Jeux entièrement sur chaîne
Dans nos articles précédents, nous avons analysé du point de vue technique l’impact des jeux entièrement sur chaîne sur la blockchain. Aujourd’hui, changeons de perspective : quel modèle économique convient-il à ce type de jeu ? En réalité, la plupart des jeux on-chain n’ont actuellement ni jeton ni production monétaire interne. Deux raisons principales expliquent cela : premièrement, ces jeux en sont encore au tout début du développement, et leur genre optimal n’est pas encore défini. Deuxièmement, du fait de leur nature entièrement décentralisée, toute intervention centralisée est impossible. Une faille dans le modèle économique entraînerait un effondrement immédiat et irréversible.
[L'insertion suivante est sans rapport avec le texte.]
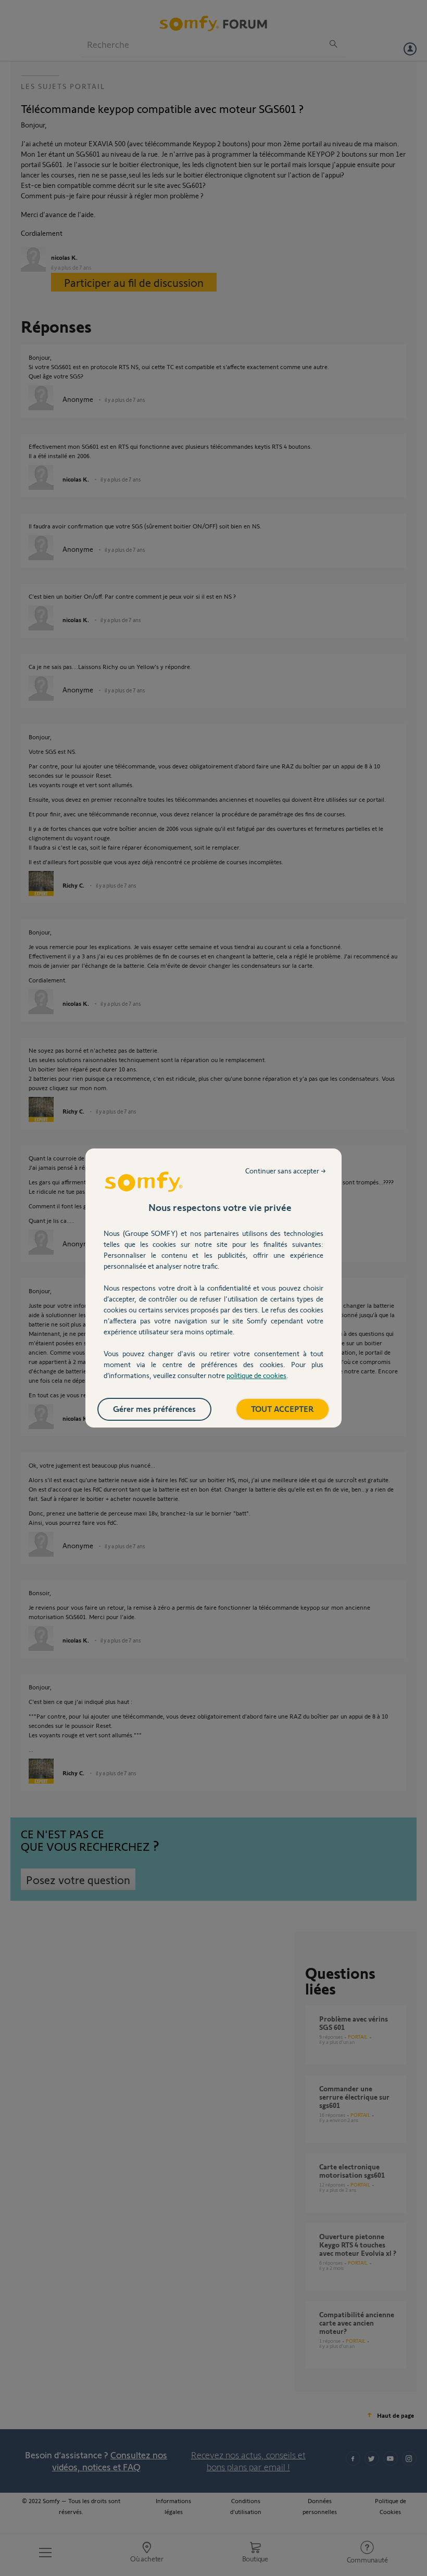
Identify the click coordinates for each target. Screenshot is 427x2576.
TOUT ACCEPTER (282, 1408)
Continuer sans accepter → (285, 1170)
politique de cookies (256, 1375)
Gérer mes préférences (154, 1408)
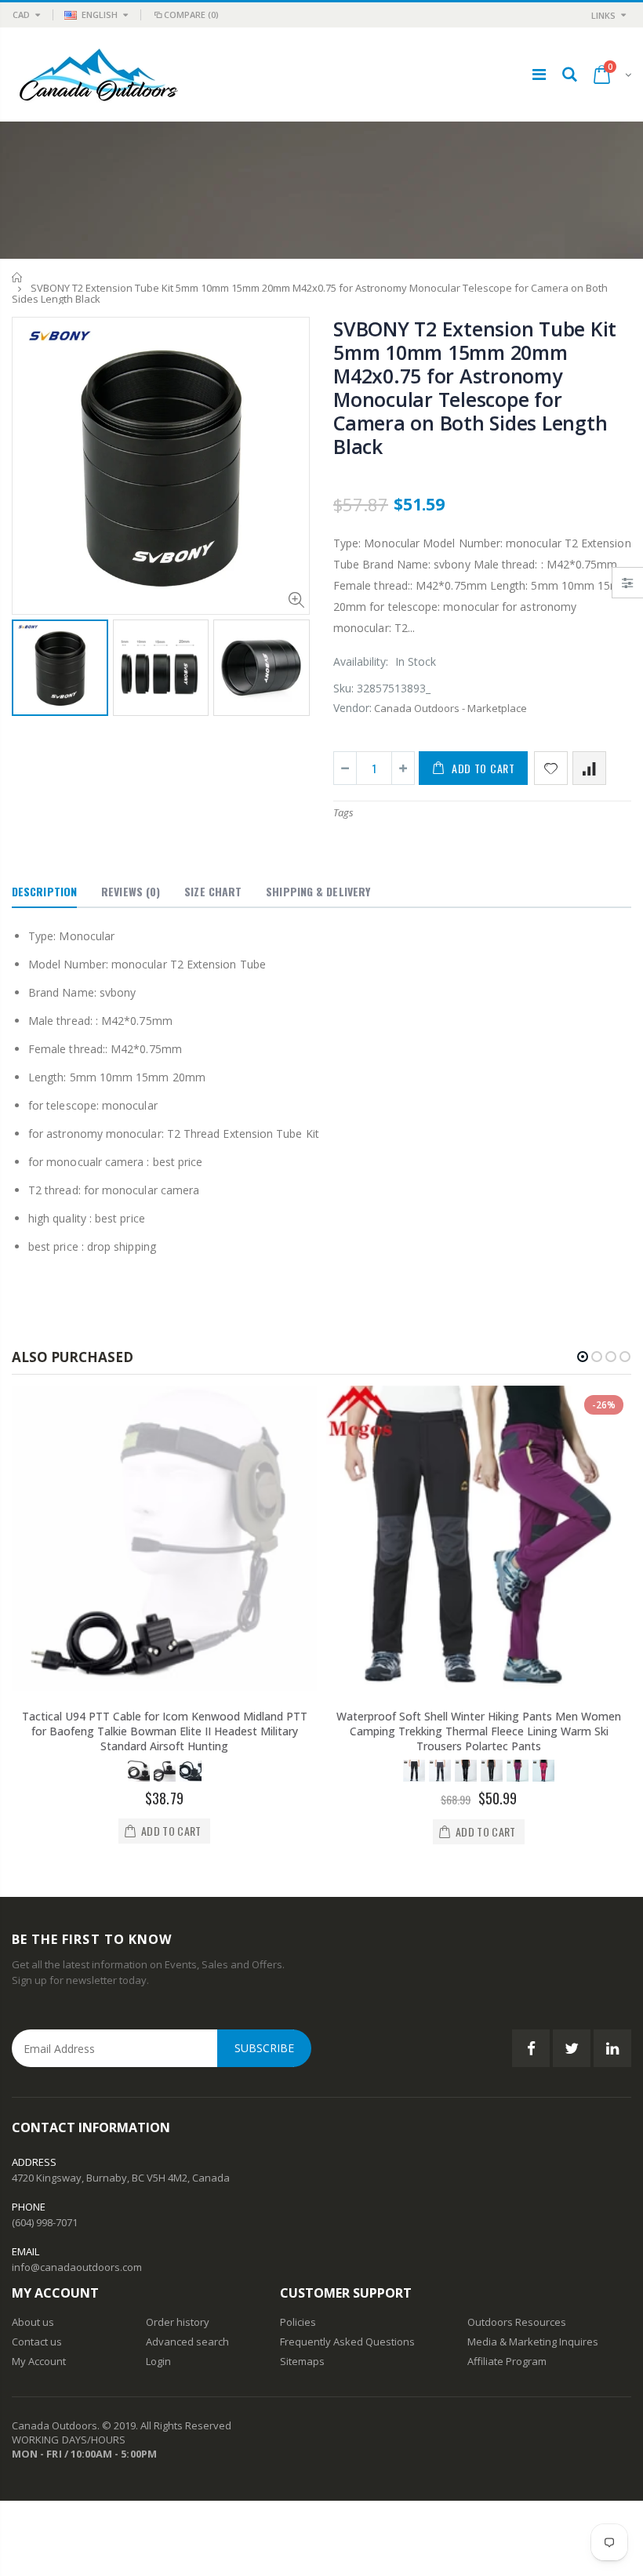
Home (18, 277)
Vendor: (352, 707)
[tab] (44, 892)
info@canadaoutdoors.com (77, 2267)
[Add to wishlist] (551, 768)
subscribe (264, 2047)
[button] (583, 1356)
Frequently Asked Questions (347, 2341)
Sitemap (299, 2361)
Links (603, 15)
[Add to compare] (589, 768)
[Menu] (539, 74)
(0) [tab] (130, 891)
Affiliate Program (507, 2361)
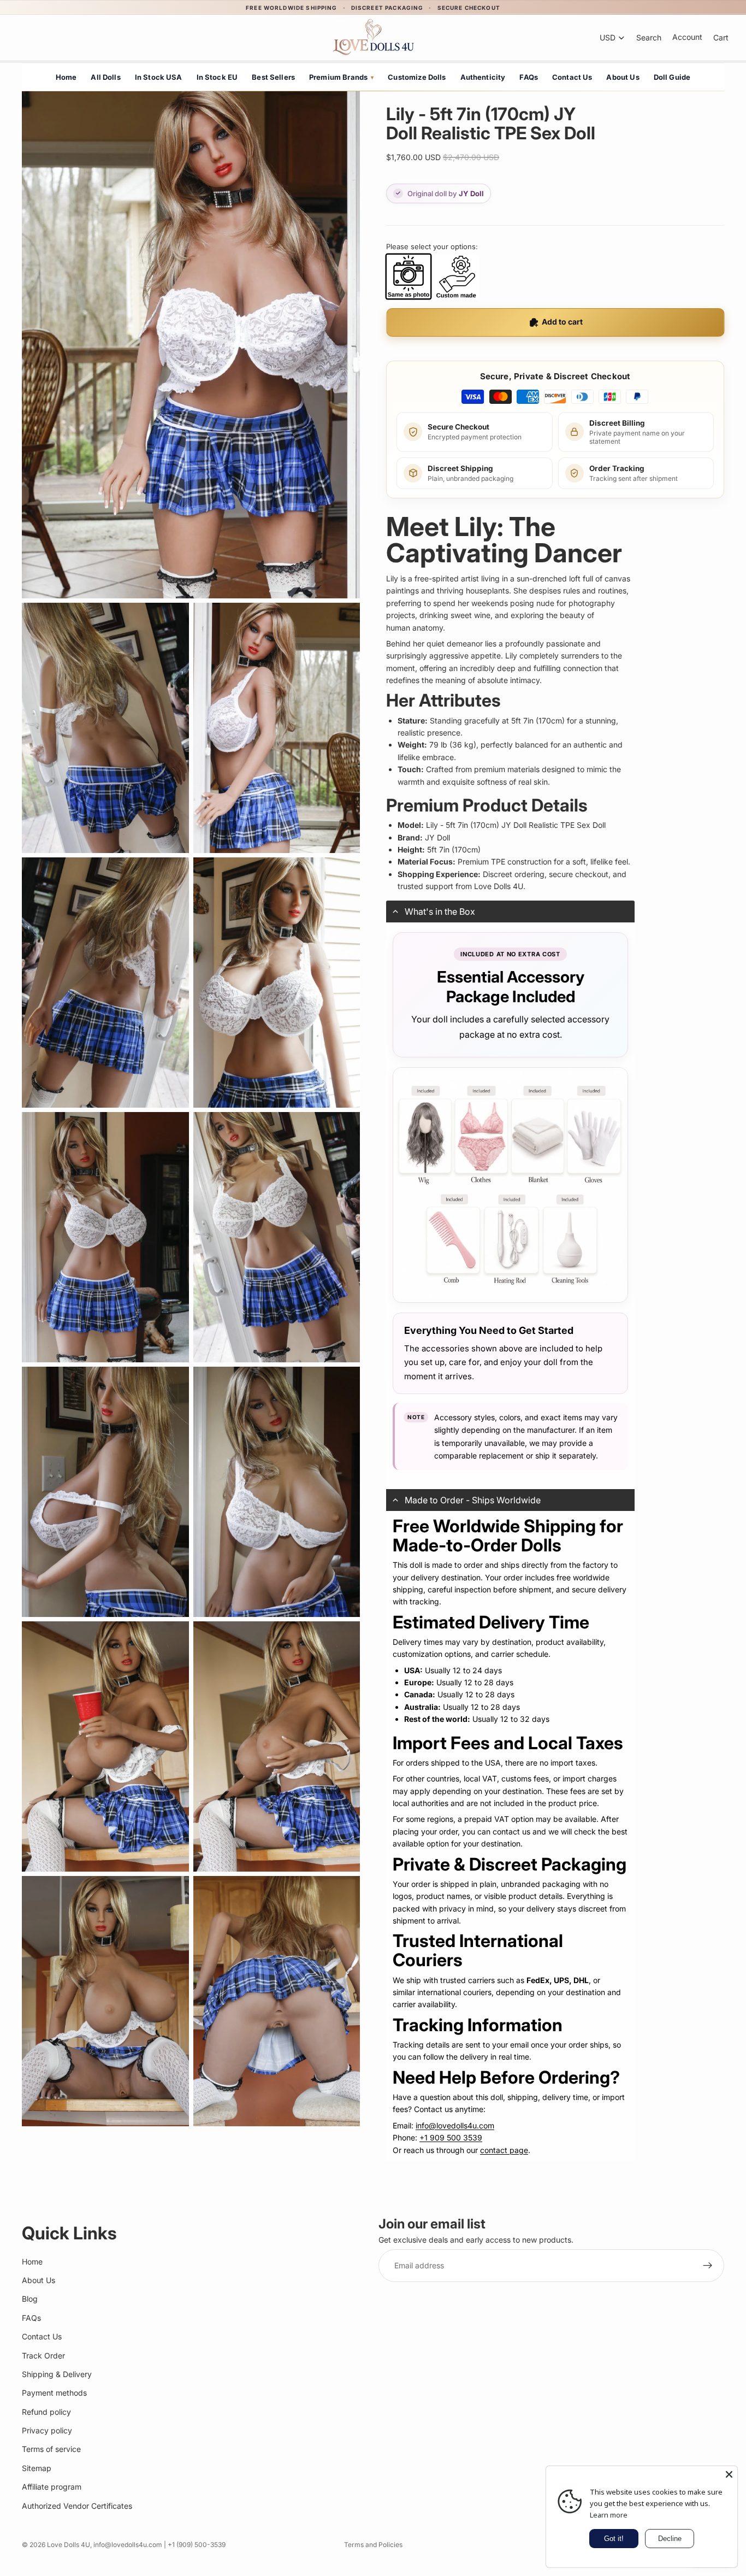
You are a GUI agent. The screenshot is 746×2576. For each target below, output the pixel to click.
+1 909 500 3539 (450, 2137)
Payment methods (54, 2392)
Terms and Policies (373, 2544)
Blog (30, 2298)
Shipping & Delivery (57, 2374)
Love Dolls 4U (68, 2544)
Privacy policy (47, 2430)
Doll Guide (672, 77)
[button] (510, 911)
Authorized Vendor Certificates (77, 2505)
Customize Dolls (417, 77)
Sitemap (36, 2468)
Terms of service (51, 2449)
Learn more (608, 2515)
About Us (622, 77)
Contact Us (572, 77)
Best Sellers (273, 77)
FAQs (528, 77)
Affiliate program (51, 2486)
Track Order (43, 2355)
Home (66, 77)
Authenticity (483, 77)
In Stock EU (217, 77)
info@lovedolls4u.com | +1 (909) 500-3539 (159, 2544)
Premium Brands (341, 77)
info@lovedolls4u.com (455, 2125)
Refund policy (46, 2411)
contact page (504, 2150)
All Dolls (105, 77)
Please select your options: (432, 246)
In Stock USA (158, 77)
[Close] (729, 2474)
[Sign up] (707, 2265)
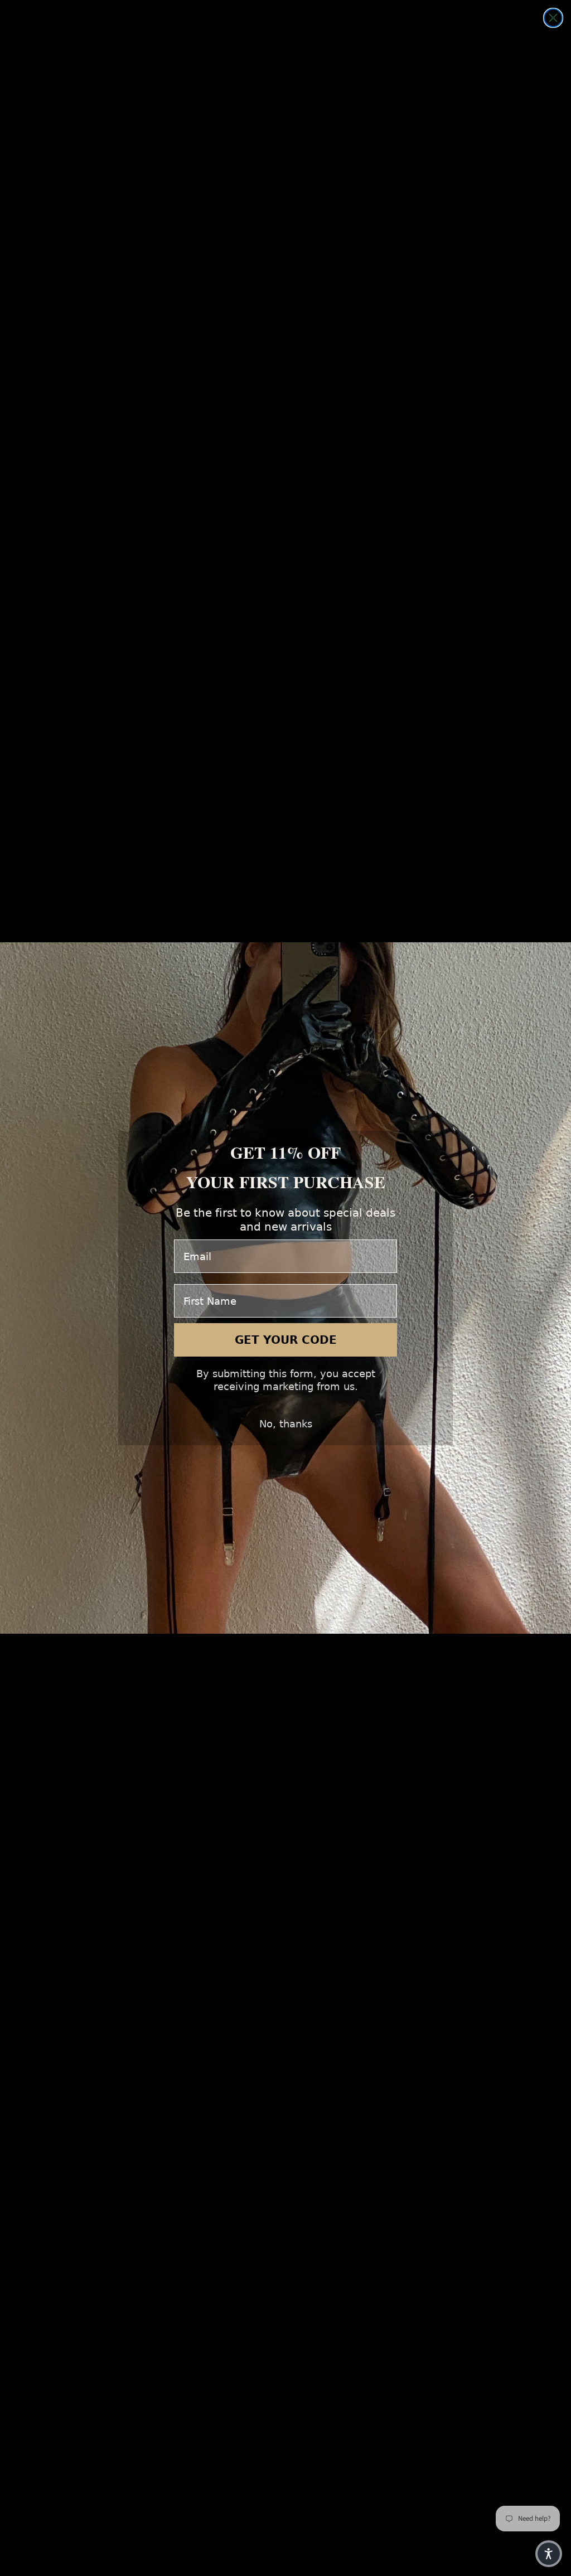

Est-il alors impossible pour les jeux on-chain de s’appuyer sur un écosystème économique pour assurer leur développement durable ? Pas nécessairement. Bien que je n’aie pas de réponse définitive, je pense que les jeux entièrement sur chaîne pourraient expérimenter une économie centrée sur les NFT. Par exemple, le protocole ANOME utilise un modèle de minting de NFT basé sur un stake en devise fiduciaire. En dissociant le jeu du DeFi via un mécanisme « Stake to Mint NFT », le projet génère des revenus durables via le DeFi, tandis que les joueurs obtiennent gratuitement des NFT avec droit à dividendes. Ce modèle pourrait ouvrir une nouvelle voie économique.
Conclusion
Personnellement, je suis un joueur passionné de consoles, profondément convaincu que la meilleure voie pour les jeux blockchain passe par la transformation de jeux existants ou par l’intégration légère de fonctions comme Friend Tech. Lorsque j’ai entendu parler pour la première fois de jeux blockchain 3A, ma réaction instinctive a été de rejet. Car tout amateur de jeux 3A sait que le coût (600 à 4200 millions de yuans) et la durée (3 à 5 ans environ) de production sont astronomiques — un seul échec pouvant ruiner une grande entreprise de jeux.
Dans un secteur organique et décentralisé, concevoir de tels projets me paraissait alors pure utopie. Pourtant, la persévérance de Big Time et Illuvium pendant le marché baissier, puis leur rebond récent, m’ont amené à réévaluer ce modèle. Peut-être les jeux blockchain 3A peuvent-ils trouver un équilibre économique leur assurant une longévité, et finir par créer des jeux capables d’ouvrir la porte au Web2. Quant aux jeux entièrement sur chaîne, ils subissent aujourd’hui les mêmes doutes qu’ont connus les jeux 3A par le passé. Mais comme le dit un proverbe : « Ceux qui n’osent jamais gagner tombent rarement. Ceux qui n’osent jamais grimper ne trébuchent jamais. » Tout nouveau paradigme doit traverser doutes et échecs — c’est la norme.